Middle school and worldview

Posted on May 26, 2017 · Posted in Worldview

 

 

Kids in middle school really are in the middle! The first years, the toddler and kindergarten years, the focus was on authority. This is where kids learn the most important life lesson of all – Who is in charge? Then they enter the challenging years of in-between. No longer in need of direction and protection for almost everything in their lives they are still not ready for the responsibilities of youth. They are beginning to think about God independently, but are still connected to what their parents believe. They are in the middle!

Life in the middle years isn’t easy. Your middle schooler hears things.  She hears the taunts and the temptations of the schoolyard. She knows the darkness from the fears and brokenness caused by her own sin. She also knows of the ugliness of the world around her.  Whatever the source, she has seen and experienced the attacks of the kingdom of darkness. She was born a slave to this darkness. The good news is that Jesus is able to rescue her.

Your middle-schooler needs a biblically-centered worldview to thrive and be ready for the teenage years. Worldview is person’s understanding of how the world works, of what is important and what is not. These middle years are where children begin to see that the world is bigger than their parents. And this is the time the world offers alternatives to the gospel.

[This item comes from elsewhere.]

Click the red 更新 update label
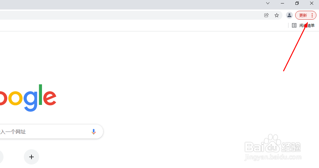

The problems your middle-schooler faces are not ones that she will outgrow. She may grow physically and grow in her social skills, but the dark issues of the heart will never leave her unless she comes to embrace and live the good news, the gospel of Jesus Christ. The gospel matters!

To help your child know the freedom the biblical worldview offers, you must know your child. You must understand her fears and struggles. You must understand how she views what is happening in her world. When you speak about your love of God and his ways, it must be connected with the world your child inhabits. In short you must gain creditability on the streets of her life. Your worldview must connect with hers at the heart level.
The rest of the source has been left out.